Elective Admissions 

Keeping the competing demands for hospital beds from elective and emergency cases of various complexity in check will undoubtedly remain a significant concern in the future. The following priorities have been highlighted to improve the experience of patients waiting for elective admission: 

  • On the ratio of emergency admissions to planned elective surgeries, there is a local clinical consensus. 
  • Criteria for hospital admission and periods of stay are being reviewed and monitored. 
  • Greater emphasis on ensuring that when admitting elective patients, the length of time they have been waiting since the decision to admit was made – taking into account their clinical needs – is taken into account. 
  • Greater consistency in waiting list administration, including regular monitoring of cancellations, suspensions, and removal from waiting lists without treatment. 
  • The focus is on discharge planning from the first day of hospitalization. 
  • The implementation of a holistic approach to bed management 
  • The appointment of a management or clinician with enough authority and support to balance and monitor the opposing demands of emergency and elective pressures, ensuring that all bed and theater resources are fully utilized. 

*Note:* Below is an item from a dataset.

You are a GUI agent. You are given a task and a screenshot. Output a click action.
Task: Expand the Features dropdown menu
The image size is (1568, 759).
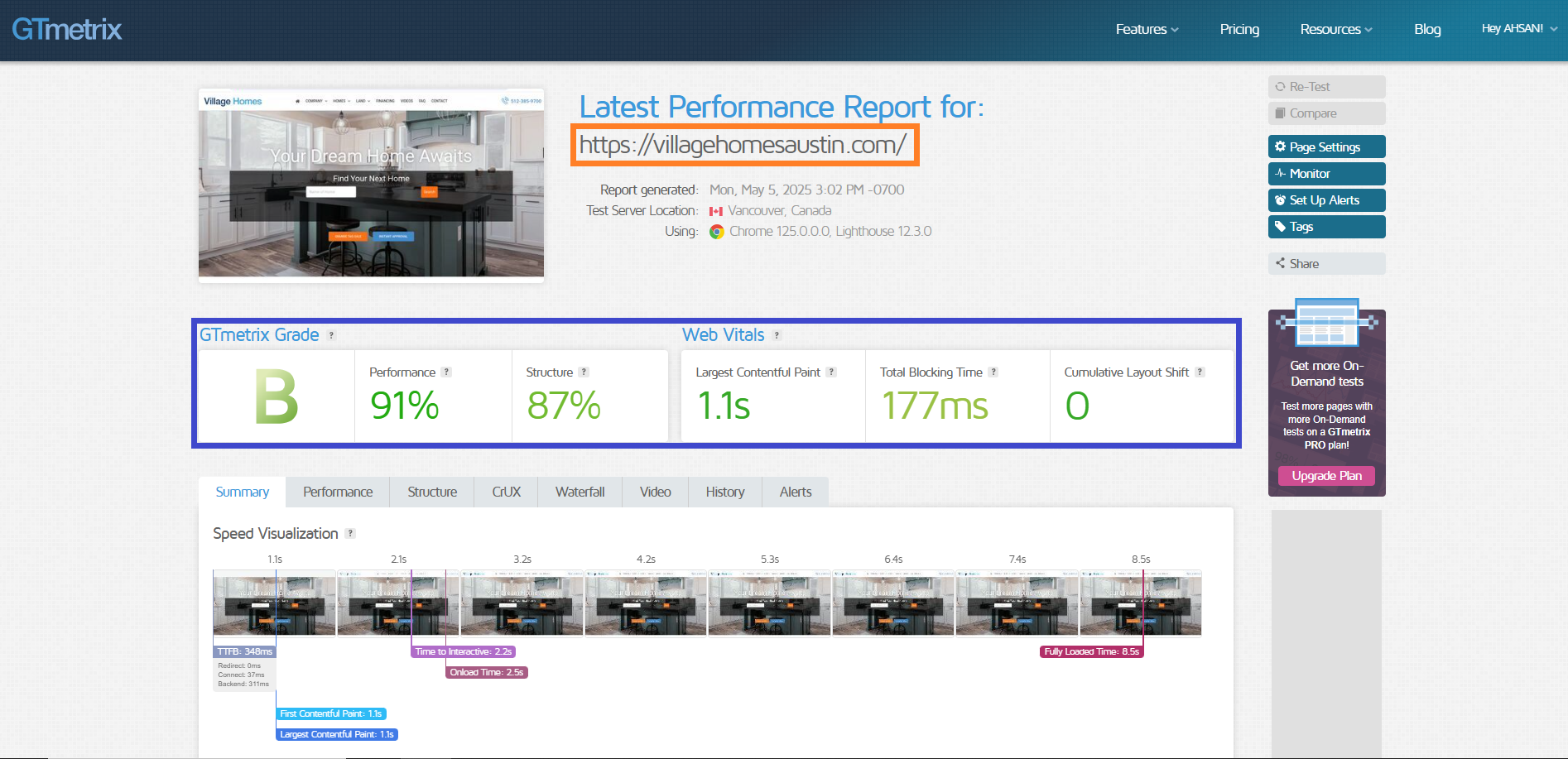point(1147,29)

Before a patient is admitted, their episode of care should be planned, taking into account the complete "journey" up to and including discharge from the hospital. Patients and their caregivers should participate in the planning process together. A Hospital Bed Manager should be in charge of bed management, with the power to implement the policy and coordinate the bed management team. The bed management service should be available continuously, i.e., 24 hours a day, 365 days a year.

A senior member of management reports to the bed manager. Continuous analysis and the giving of reports and projections would be part of their responsibilities. The responsibility for allocating beds to patients should be centralized, and the Hospital Bed Manager should have full control over all hospital beds. The bed designation ratio established by the Department of Health and Children should be understood. The Hospital Bed Manager should work within the notional allocation of beds to each specialty to ensure that patients are placed in the most appropriate bed available at the time of their admission and that patients are cared for by staff with the necessary skills. 

The following critical requirements have been identified to promote efficient optional admission methods: 

  • Clinical consensus on the parameters for scheduling theater lists and centralized waiting list management 
  • All elective admissions should have a pre-admission assessment as a regular requirement to ensure proper planning of the patient's complete trip. 
  • For elective admissions, the anticipated length of stay (which should be stated as soon as possible to aid scheduling) should be indicated as soon as possible to facilitate scheduling. 
  • Increased day surgery can also be aided by a pre-admission assessment to guarantee proper scheduling and reduce in-patient bed transfers.